El espectáculo inició con una imponente puesta en escena visual. Un inflable gigante en forma de cabeza azul, representando el globo terráqueo, emergió en el centro de la tarima para dar la bienvenida a la gira “Ciudad Primavera”. Pasadas las once de la noche, el “Niño de Medellín” hizo su aparición vestido de un rojo, desatando la euforia colectiva al ritmo de su himno mundial, ‘Mi gente’.
Durante la primera parte del show, el paisa encadenó éxitos como ‘Reggaeton’ y ‘Amarillo’, logrando que los miles de asistentes que abarrotaron el recinto olvidaran el protocolo y se entregaran al baile. Balvin, visiblemente emocionado, aprovechó para reafirmar su amor por el país y su respeto por el género local, declarándose un fiel seguidor de la música vallenata antes de continuar con hits de la talla de ‘6 AM’ y ‘Ginza’.
El momento más emotivo de la velada llegó cuando la esencia de la región subió al escenario. El acordeonero Juancho De la Espriella se unió al show para acompañar al artista urbano, quien le dedicó palabras de gratitud por el apoyo brindado en los inicios de su carrera. Esta fusión de géneros alcanzó su punto máximo con una versión especial de ‘La canción’, donde los acordes del fuelle le dieron un matiz nostálgico y único al éxito de reguetón.
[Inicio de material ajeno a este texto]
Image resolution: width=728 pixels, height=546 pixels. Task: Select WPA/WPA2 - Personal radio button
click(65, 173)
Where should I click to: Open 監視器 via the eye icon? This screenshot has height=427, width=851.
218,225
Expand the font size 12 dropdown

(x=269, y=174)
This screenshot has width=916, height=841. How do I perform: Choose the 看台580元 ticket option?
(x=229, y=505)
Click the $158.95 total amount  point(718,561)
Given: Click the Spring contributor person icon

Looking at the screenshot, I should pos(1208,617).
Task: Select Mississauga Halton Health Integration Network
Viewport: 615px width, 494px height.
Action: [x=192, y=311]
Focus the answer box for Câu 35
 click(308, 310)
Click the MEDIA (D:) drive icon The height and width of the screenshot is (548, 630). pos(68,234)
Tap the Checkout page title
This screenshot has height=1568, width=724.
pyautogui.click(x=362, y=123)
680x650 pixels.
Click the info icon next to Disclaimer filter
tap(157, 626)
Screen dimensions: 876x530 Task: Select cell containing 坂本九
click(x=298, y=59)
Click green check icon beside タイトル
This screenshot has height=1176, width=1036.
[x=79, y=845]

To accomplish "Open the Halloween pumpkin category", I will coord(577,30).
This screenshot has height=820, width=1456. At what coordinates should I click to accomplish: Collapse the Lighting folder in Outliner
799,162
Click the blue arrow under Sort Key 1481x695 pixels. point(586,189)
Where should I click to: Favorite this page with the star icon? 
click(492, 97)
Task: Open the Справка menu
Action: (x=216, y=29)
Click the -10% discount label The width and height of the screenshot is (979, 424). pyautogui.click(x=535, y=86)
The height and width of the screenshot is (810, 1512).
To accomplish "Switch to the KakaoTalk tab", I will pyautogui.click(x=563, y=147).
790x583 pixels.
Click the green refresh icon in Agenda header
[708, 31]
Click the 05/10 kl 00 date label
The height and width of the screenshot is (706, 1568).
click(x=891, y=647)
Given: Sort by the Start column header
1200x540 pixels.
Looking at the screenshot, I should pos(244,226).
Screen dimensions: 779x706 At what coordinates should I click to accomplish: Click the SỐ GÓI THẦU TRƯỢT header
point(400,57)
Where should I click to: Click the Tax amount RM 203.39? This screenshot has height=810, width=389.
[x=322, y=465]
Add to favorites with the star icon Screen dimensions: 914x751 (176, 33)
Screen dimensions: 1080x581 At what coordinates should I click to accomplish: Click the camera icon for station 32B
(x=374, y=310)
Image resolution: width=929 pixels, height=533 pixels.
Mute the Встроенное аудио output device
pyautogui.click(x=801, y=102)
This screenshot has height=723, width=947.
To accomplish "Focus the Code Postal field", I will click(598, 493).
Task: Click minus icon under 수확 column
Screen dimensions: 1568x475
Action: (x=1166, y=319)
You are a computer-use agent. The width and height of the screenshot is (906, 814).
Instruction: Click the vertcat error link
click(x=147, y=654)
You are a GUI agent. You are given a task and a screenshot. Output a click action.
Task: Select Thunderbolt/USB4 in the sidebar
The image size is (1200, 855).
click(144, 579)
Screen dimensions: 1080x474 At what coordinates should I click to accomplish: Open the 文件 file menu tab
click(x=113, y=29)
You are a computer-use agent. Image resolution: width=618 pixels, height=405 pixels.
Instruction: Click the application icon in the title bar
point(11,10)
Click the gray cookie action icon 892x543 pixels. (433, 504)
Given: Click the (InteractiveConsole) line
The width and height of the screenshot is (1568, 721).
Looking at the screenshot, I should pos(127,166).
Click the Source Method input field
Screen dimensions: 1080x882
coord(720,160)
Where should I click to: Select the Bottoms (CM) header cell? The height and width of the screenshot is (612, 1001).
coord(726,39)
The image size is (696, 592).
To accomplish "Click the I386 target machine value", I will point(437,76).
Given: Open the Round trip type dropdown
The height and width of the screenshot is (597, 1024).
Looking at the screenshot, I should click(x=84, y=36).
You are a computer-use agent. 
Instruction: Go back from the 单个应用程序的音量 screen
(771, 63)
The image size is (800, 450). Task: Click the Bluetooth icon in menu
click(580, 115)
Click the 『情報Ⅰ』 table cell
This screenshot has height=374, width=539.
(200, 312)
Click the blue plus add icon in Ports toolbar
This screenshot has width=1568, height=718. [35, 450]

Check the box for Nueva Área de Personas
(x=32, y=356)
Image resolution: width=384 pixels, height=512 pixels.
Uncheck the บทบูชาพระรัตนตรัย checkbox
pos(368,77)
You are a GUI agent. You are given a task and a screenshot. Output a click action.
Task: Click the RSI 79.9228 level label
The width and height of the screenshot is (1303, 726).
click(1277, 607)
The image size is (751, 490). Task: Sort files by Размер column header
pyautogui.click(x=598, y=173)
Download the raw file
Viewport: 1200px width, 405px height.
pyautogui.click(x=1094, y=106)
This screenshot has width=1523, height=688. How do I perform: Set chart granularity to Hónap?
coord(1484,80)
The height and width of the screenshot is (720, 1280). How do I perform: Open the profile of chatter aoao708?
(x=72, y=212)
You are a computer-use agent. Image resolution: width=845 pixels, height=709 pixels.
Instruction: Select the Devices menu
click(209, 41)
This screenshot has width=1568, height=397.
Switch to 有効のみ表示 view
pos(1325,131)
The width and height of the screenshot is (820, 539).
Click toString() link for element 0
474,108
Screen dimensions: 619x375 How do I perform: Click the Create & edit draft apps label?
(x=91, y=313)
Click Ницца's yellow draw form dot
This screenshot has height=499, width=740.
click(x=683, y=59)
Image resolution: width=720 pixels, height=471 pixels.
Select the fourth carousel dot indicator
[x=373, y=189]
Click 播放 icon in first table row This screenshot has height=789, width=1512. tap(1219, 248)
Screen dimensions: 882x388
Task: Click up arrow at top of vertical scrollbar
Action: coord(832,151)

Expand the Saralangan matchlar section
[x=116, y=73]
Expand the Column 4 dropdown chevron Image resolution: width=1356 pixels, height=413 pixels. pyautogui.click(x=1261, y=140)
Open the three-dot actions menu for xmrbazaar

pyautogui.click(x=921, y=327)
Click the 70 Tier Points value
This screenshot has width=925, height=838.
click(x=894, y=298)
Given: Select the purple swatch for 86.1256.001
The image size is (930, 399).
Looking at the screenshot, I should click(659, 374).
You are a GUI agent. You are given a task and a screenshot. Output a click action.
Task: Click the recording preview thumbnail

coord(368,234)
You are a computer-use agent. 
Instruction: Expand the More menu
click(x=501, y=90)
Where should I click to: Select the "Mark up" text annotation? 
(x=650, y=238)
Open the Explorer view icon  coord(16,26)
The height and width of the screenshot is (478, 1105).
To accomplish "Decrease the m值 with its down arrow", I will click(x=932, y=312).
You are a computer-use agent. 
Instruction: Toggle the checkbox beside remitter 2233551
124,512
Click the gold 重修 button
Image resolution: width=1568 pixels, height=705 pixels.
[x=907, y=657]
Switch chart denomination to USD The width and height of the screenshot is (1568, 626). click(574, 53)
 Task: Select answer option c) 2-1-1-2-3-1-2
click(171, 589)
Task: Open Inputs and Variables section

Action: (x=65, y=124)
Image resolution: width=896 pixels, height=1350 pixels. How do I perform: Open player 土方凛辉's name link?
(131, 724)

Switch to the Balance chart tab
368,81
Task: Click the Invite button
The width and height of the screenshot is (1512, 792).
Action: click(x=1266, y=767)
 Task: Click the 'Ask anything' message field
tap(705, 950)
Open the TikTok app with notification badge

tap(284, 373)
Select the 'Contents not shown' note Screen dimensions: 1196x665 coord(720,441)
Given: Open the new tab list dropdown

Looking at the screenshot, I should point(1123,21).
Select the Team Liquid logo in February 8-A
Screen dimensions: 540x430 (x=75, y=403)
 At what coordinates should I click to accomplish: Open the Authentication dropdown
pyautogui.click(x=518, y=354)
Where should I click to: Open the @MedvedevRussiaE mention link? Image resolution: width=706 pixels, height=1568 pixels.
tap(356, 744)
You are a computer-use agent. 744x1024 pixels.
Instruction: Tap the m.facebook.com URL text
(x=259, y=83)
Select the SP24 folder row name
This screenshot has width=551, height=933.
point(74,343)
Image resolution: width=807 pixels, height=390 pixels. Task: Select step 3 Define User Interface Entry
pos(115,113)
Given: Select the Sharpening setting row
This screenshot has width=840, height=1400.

Tras varios cambios de vestuario y una lista interminable de éxitos que incluyó ‘Equis’ y ‘Si tu novio te deja sola’, Balvin cerró su presentación en la madrugada del domingo con ‘Que calor’, dejando su huella en una ciudad que demostró que, aunque su corazón es vallenato, también sabe vibrar con el género urbano.